The CellProfiler channel name refers to the name given by the software to each channel; this nomenclature also applies to the naming of the extracted morphological features. The ImageXpress channel name refers to the text in the raw image file name identifying the acquired wavelength. Please note that this protocol was later updated to use Phalloidin/Alexa Fluor 568 and WGA/Alexa Fluor 555, as described in [9].

The dataset available at GigaDB consists of the processed data derived from the acquired raw image data; the quantitative analysis of the images used a 3-step pipeline workflow created with the modular open-source software CellProfiler (Table 2; see also the Additional File and the “Availability of supporting data” section) [14]. First, an illumination pipeline estimated the heterogeneities in the spatial fluorescence distribution introduced by the microscope optics. This approximation was calculated on a per-plate basis for each channel and yielded a collection of illumination correction functions (ICFs) for later use in intensity correction; we have found that this approach not only aids in cell identification but also improves accuracy in signature classification [15]. Second, a quality control pipeline identified and labeled images with aberrations such as saturation artifacts and focal blur, as described previously (see also the Additional file) [16, 17]. Finally, a feature-extraction pipeline applied the ICFs to correct each channel, identified the nuclei, cell body, and cytoplasm, and extracted the morphological features for each cell, depositing the results into a database for downstream analysis (see the Additional file for a description of the extracted features). The extracted features include a broad array of cellular shape and adjacency statistics, as well as intensity and texture statistics that are measured in each channel. The pipelines, ICFs, and extracted morphological data are provided as a static snapshot in GigaDB [18] and in a GigaScience GitHub repository [19]. We note that the pipelines are configured for the archived CIL images; updates to the pipelines (and to the Cell Painting protocol in general) are provided online [20].

Table 2:

Summary of the raw and intermediately processed data included in this Data Descriptor and nomenclature in the GigaDB and GitHub repositories

Data item Location Description
Raw fluorescence images The Cell Image Library [11], GitHub: download_cil_images.sh Five fluorescence channels, acquired at 6 fields of view per well at ×20 magnification (0.656 μm/pixel). The experiment comprises 406 plates in 384-well format (plates 24 277–26 796). We include a bash shell script to facilitate downloading the archives.
CellProfiler pipelines GitHub: pipelines folder, GigaDB: pipelines.zip CellProfiler software was used to correct for uneven illumination, perform quality control, and delineate cells into nuclei, cell body, and cytoplasmic sub-compartments and measure morphological features for each sub-compartment.
Illumination correction functions GigaDB: <plate_ID>/illumination_correction_functions An ICF is an estimation of the spatial illumination distribution introduced by the microscopy optics. There is 1 ICF per channel for each plate.
Quality control metadata GigaDB: <plate_ID>/quality_control Each field of view is assessed for the presence of 2 artifacts (focal blur and saturated objects), and assigned a label of 1 if present and 0 if not.
Extracted morphological features GigaDB: <plate_ID>/extracted_features A SQLite database comprising 4 tables (a) 1 per-image cellular statistic (e.g., cell count), (b) 3 per-cell cell tables, measuring size, shape, intensity, textural, and adjacency statistics for the nuclei, cytoplasm, and cell body.
Morphological profiles GigaDB: <plate_ID>/profiles Per-well averages of each extracted morphological feature computed across the cells.
Image curation statistics GigaDB, GitHub: image_curation_statistics.csv A summary of image statistics, such as the number of images, wells, and sites in the plates archived at The Cell Image Library, the number of sites with quality measures, and the number of wells with morphological profiles.
Chemical annotations GigaDB, GitHub: chemical_annotations.csv Chemical annotations including the compound names, SMILES, and PubChem identifiers (CID/SID)
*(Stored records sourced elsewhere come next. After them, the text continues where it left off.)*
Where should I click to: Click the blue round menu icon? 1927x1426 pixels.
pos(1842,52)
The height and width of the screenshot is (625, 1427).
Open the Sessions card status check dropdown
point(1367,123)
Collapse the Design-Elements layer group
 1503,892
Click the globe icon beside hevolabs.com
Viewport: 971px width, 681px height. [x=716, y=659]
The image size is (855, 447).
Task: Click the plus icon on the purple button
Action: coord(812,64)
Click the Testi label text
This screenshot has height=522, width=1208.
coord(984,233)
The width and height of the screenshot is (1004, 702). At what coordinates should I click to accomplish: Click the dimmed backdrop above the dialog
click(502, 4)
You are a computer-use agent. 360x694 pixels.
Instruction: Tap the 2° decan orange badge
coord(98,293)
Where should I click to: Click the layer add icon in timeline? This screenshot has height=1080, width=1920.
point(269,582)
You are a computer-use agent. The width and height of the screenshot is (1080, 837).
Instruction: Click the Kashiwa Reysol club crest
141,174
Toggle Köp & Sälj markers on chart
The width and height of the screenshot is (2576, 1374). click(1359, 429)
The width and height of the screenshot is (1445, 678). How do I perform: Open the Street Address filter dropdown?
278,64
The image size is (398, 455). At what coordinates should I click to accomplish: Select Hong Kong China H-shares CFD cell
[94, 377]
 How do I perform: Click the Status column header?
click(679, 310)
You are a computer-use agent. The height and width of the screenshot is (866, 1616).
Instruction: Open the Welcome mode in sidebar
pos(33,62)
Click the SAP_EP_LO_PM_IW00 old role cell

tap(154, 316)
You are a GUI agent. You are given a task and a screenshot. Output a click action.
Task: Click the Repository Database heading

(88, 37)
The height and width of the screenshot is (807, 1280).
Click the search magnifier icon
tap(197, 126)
<plate_ID> refers to the 5-digit plate ID assigned by the ImageXpress microscope system.

Many approaches exist to creating per-sample profiles based on the per-cell data from each replicate; we have found that producing profiles simply by averaging the cellular features across all cells for each well yielded good results in characterizing compounds [21]. These profiles are provided in GigaDB, along with a list of chemical annotations for the compounds applied. The downstream analysis of morphological profiling data is a field very much in flux at present; our own laboratory is developing an R package for this purpose [22] and has written a paper describing current data analysis strategies in the field [23].

Potential uses

Phenotypic profiling provides a powerful means for assessing the biological impact of molecular or genetic perturbations, and for grouping sample treatments based on similarity. The applications are diverse and powerful; we only briefly summarize them here. The images and annotations provided in this Data Note have already been used in two published analyses from our own group: unsupervised clustering of a subset of 1601 bioactive compounds in a proof-of-principle study of compound mechanism of action [24, 25] and small-molecule library enrichment based on the full set of 30 616 small molecules, a study in which morphological profiles successfully selected compound subsets with higher-performance diversity than randomly selected compounds [8]. Other profiling applications include compound target identification, assessment of toxicity, and lead hopping. Further detail on applications of profiling, including those relevant to genetic perturbation datasets as opposed to the small molecule dataset described here, is available in a recent review [26].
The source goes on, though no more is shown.